The Frontier supercomputer is equipped with 9,472 Epyc 7A53 CPUs and 37,888 Radeon Instinct 37,888 GPUs. However, the team only used 3,072 GPUs to train an LLM with one trillion parameters and 1,024 to train another LLM with 175 billion parameters.

The paper notes that the key challenge in training such a large LLM is the amount of memory required, which was 14 terabytes at minimum. This meant that multiple MI250X GPUs with 64GB of VRAM each needed to be used, but this introduced a new problem: parallelism. Throwing more GPUs at an LLM requires increasingly better communication to actually use more resources effectively. Otherwise, most or all of that extra GPU horsepower would be wasted.

The research paper dives into the details of exactly how these computer engineers did it, but the short version is that they iterated on frameworks like Megatron-DeepSpeed and FSDP, changing things so that the training program would run more optimally on Frontier. In the end, the results were pretty impressive — weak scaling efficiency stood at 100%, which basically means more GPUs were used as efficiently as possible with an increasing workload size.

Meanwhile, strong scaling efficiency was slightly lower at 89% for the 175 billion parameter LLM and 87% for the one trillion parameter LLM. Strong scaling refers to increasing processor count without changing the size of the workload, and this tends to be where higher core counts become less useful, according to Amdahl's law. Even 87% is a decent result, given how many GPUs they used.

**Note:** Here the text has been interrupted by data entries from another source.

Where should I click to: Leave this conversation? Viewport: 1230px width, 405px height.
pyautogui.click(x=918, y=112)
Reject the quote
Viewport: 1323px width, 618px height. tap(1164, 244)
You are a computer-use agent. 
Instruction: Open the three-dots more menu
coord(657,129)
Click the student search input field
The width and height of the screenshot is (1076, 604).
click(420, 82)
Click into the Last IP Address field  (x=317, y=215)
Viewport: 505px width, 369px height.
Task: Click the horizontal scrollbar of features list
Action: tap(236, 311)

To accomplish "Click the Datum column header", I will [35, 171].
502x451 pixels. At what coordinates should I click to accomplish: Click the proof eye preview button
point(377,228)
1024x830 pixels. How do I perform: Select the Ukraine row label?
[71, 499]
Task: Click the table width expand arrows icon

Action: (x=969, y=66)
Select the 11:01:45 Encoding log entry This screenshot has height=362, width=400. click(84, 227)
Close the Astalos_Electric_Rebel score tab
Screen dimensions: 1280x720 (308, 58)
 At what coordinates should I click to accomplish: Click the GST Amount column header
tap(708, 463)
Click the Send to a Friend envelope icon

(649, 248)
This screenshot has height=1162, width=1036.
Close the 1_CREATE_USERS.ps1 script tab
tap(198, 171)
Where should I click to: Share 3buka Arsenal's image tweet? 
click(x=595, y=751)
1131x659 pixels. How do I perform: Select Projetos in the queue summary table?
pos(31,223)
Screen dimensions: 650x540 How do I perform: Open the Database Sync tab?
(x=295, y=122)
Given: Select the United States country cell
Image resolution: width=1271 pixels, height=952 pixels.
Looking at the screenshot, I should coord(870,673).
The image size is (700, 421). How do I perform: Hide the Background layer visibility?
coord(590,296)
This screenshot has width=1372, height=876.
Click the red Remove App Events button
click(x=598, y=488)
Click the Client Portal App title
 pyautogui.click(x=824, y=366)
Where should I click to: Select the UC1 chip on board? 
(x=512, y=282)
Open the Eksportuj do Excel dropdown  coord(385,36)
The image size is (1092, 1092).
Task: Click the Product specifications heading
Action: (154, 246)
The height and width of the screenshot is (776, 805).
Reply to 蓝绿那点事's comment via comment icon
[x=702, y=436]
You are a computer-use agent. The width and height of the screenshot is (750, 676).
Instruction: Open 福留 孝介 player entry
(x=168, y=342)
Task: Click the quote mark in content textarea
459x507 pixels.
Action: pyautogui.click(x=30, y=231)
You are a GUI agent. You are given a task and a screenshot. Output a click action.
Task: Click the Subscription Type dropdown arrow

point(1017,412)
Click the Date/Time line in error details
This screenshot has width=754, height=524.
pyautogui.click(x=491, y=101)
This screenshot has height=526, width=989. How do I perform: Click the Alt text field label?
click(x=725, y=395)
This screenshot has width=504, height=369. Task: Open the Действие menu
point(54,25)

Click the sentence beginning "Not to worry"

However, the team noted some issues achieving this efficiency on Frontier, stating "there needs to be more work exploring efficient training performance on AMD GPUs, and the ROCm platform is sparse." As the paper says, most machine learning at this scale is done within Nvidia's CUDA hardware-software ecosystem, which leaves AMD's and Intel's solutions underdeveloped by comparison. Naturally, efforts like these will foster the development of these ecosystems.

Nevertheless, the fastest supercomputer in the world continues to be Frontier, with its all-AMD hardware. In second place stands Aurora with its purely Intel hardware, including GPUs, though at the moment, only half of it has been used for benchmark submissions. Nvidia GPUs power the third fastest supercomputer, Eagle. If AMD and Intel want to keep the rankings this way, the two companies will need to catch up to Nvidia's software solutions.